Records contained in a dataset:
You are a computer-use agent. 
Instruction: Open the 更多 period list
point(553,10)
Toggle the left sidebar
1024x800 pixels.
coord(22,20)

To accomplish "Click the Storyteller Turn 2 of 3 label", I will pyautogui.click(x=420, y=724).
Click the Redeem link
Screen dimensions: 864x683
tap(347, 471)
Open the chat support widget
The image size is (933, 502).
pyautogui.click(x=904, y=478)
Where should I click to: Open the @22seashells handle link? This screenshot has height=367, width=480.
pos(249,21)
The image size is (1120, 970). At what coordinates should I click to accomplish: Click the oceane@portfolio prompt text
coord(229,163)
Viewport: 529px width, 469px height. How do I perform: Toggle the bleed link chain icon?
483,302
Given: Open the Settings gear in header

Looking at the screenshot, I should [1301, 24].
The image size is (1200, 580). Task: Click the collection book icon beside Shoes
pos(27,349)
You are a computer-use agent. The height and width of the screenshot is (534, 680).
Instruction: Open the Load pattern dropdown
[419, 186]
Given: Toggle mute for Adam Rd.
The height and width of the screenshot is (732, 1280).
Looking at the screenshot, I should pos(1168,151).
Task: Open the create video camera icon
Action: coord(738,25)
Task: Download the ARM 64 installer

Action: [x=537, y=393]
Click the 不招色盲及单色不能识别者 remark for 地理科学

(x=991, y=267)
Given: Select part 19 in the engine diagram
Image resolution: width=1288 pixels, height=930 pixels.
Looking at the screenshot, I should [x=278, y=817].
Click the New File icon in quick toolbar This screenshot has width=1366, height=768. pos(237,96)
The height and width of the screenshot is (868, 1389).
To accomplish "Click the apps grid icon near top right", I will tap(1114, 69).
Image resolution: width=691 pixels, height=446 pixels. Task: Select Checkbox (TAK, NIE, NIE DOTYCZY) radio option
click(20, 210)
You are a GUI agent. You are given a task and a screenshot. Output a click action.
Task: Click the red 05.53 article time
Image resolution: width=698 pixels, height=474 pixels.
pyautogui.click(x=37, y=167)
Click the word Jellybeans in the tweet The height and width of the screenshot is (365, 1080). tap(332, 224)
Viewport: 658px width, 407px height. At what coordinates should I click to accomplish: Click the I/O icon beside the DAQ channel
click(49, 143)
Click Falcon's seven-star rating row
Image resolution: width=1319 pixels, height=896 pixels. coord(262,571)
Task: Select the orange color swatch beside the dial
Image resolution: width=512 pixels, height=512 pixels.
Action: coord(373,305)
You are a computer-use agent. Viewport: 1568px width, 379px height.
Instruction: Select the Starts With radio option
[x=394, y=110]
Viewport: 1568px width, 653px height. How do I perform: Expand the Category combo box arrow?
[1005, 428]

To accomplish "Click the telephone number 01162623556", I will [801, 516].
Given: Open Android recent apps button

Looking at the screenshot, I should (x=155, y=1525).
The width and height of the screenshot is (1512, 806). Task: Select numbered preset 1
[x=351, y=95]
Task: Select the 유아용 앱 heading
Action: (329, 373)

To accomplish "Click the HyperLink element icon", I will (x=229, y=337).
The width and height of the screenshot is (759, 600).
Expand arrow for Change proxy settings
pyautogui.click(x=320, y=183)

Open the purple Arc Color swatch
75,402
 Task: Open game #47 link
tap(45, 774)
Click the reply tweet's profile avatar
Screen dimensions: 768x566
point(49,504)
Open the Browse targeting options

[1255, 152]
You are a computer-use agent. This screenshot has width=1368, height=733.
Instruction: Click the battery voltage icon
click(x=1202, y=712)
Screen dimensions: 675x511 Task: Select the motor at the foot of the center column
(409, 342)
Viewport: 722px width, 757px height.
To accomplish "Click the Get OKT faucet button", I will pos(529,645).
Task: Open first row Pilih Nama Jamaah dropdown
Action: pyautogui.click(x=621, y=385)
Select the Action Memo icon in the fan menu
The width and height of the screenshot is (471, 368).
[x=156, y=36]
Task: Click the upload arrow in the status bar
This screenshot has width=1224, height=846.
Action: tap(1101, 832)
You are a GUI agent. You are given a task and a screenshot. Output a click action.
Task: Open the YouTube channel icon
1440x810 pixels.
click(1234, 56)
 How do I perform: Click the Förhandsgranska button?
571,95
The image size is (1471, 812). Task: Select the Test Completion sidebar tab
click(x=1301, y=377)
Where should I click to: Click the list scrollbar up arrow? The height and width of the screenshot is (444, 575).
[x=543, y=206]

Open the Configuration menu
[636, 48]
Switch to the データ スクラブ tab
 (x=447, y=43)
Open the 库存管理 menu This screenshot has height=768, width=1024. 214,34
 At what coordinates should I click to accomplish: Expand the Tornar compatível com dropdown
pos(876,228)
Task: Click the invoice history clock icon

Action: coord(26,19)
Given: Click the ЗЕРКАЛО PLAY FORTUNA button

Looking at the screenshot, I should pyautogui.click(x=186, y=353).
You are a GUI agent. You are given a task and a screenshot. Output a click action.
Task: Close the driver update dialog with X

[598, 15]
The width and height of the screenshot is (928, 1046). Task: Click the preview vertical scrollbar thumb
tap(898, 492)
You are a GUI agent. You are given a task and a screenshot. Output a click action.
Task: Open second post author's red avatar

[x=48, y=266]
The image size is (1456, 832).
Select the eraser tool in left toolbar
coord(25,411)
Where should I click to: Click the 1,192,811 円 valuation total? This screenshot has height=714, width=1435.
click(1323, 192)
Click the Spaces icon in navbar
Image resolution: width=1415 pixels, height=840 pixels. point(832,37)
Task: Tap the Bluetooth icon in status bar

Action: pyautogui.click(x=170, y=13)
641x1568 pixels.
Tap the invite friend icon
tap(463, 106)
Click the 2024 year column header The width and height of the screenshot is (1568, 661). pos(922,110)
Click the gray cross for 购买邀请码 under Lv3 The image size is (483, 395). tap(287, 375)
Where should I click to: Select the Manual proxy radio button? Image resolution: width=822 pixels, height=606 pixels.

Assigned task: From the first line to the last, retype the records exactly.

Reply to the task:
You are a computer-use agent. 
Instruction: Open the 更多 period list
point(553,10)
Toggle the left sidebar
1024x800 pixels.
coord(22,20)

To accomplish "Click the Storyteller Turn 2 of 3 label", I will pyautogui.click(x=420, y=724).
Click the Redeem link
Screen dimensions: 864x683
tap(347, 471)
Open the chat support widget
The image size is (933, 502).
pyautogui.click(x=904, y=478)
Where should I click to: Open the @22seashells handle link? This screenshot has height=367, width=480.
pos(249,21)
The image size is (1120, 970). At what coordinates should I click to accomplish: Click the oceane@portfolio prompt text
coord(229,163)
Viewport: 529px width, 469px height. How do I perform: Toggle the bleed link chain icon?
483,302
Given: Open the Settings gear in header

Looking at the screenshot, I should [1301, 24].
The image size is (1200, 580). Task: Click the collection book icon beside Shoes
pos(27,349)
You are a computer-use agent. The height and width of the screenshot is (534, 680).
Instruction: Open the Load pattern dropdown
[419, 186]
Given: Toggle mute for Adam Rd.
The height and width of the screenshot is (732, 1280).
Looking at the screenshot, I should pos(1168,151).
Task: Open the create video camera icon
Action: coord(738,25)
Task: Download the ARM 64 installer

Action: [x=537, y=393]
Click the 不招色盲及单色不能识别者 remark for 地理科学

(x=991, y=267)
Given: Select part 19 in the engine diagram
Image resolution: width=1288 pixels, height=930 pixels.
Looking at the screenshot, I should [x=278, y=817].
Click the New File icon in quick toolbar This screenshot has width=1366, height=768. pos(237,96)
The height and width of the screenshot is (868, 1389).
To accomplish "Click the apps grid icon near top right", I will tap(1114, 69).
Image resolution: width=691 pixels, height=446 pixels. Task: Select Checkbox (TAK, NIE, NIE DOTYCZY) radio option
click(20, 210)
You are a GUI agent. You are given a task and a screenshot. Output a click action.
Task: Click the red 05.53 article time
Image resolution: width=698 pixels, height=474 pixels.
pyautogui.click(x=37, y=167)
Click the word Jellybeans in the tweet The height and width of the screenshot is (365, 1080). tap(332, 224)
Viewport: 658px width, 407px height. At what coordinates should I click to accomplish: Click the I/O icon beside the DAQ channel
click(49, 143)
Click Falcon's seven-star rating row
Image resolution: width=1319 pixels, height=896 pixels. coord(262,571)
Task: Select the orange color swatch beside the dial
Image resolution: width=512 pixels, height=512 pixels.
Action: coord(373,305)
You are a computer-use agent. Viewport: 1568px width, 379px height.
Instruction: Select the Starts With radio option
[x=394, y=110]
Viewport: 1568px width, 653px height. How do I perform: Expand the Category combo box arrow?
[1005, 428]

To accomplish "Click the telephone number 01162623556", I will [801, 516].
Given: Open Android recent apps button

Looking at the screenshot, I should (x=155, y=1525).
The width and height of the screenshot is (1512, 806). Task: Select numbered preset 1
[x=351, y=95]
Task: Select the 유아용 앱 heading
Action: (329, 373)

To accomplish "Click the HyperLink element icon", I will (x=229, y=337).
The width and height of the screenshot is (759, 600).
Expand arrow for Change proxy settings
pyautogui.click(x=320, y=183)

Open the purple Arc Color swatch
75,402
 Task: Open game #47 link
tap(45, 774)
Click the reply tweet's profile avatar
Screen dimensions: 768x566
point(49,504)
Open the Browse targeting options

[1255, 152]
You are a computer-use agent. This screenshot has width=1368, height=733.
Instruction: Click the battery voltage icon
click(x=1202, y=712)
Screen dimensions: 675x511 Task: Select the motor at the foot of the center column
(409, 342)
Viewport: 722px width, 757px height.
To accomplish "Click the Get OKT faucet button", I will pos(529,645).
Task: Open first row Pilih Nama Jamaah dropdown
Action: pyautogui.click(x=621, y=385)
Select the Action Memo icon in the fan menu
The width and height of the screenshot is (471, 368).
[x=156, y=36]
Task: Click the upload arrow in the status bar
This screenshot has width=1224, height=846.
Action: tap(1101, 832)
You are a GUI agent. You are given a task and a screenshot. Output a click action.
Task: Open the YouTube channel icon
1440x810 pixels.
click(1234, 56)
 How do I perform: Click the Förhandsgranska button?
571,95
The image size is (1471, 812). Task: Select the Test Completion sidebar tab
click(x=1301, y=377)
Where should I click to: Click the list scrollbar up arrow? The height and width of the screenshot is (444, 575).
[x=543, y=206]

Open the Configuration menu
[636, 48]
Switch to the データ スクラブ tab
 (x=447, y=43)
Open the 库存管理 menu This screenshot has height=768, width=1024. 214,34
 At what coordinates should I click to accomplish: Expand the Tornar compatível com dropdown
pos(876,228)
Task: Click the invoice history clock icon

Action: coord(26,19)
Given: Click the ЗЕРКАЛО PLAY FORTUNA button

Looking at the screenshot, I should pyautogui.click(x=186, y=353).
You are a GUI agent. You are given a task and a screenshot. Output a click action.
Task: Close the driver update dialog with X

[598, 15]
The width and height of the screenshot is (928, 1046). Task: Click the preview vertical scrollbar thumb
tap(898, 492)
You are a GUI agent. You are given a task and a screenshot. Output a click action.
Task: Open second post author's red avatar

[x=48, y=266]
The image size is (1456, 832).
Select the eraser tool in left toolbar
coord(25,411)
Where should I click to: Click the 1,192,811 円 valuation total? This screenshot has height=714, width=1435.
click(1323, 192)
Click the Spaces icon in navbar
Image resolution: width=1415 pixels, height=840 pixels. point(832,37)
Task: Tap the Bluetooth icon in status bar

Action: pyautogui.click(x=170, y=13)
641x1568 pixels.
Tap the invite friend icon
tap(463, 106)
Click the 2024 year column header The width and height of the screenshot is (1568, 661). pos(922,110)
Click the gray cross for 购买邀请码 under Lv3 The image size is (483, 395). tap(287, 375)
Where should I click to: Select the Manual proxy radio button? Image resolution: width=822 pixels, height=606 pixels.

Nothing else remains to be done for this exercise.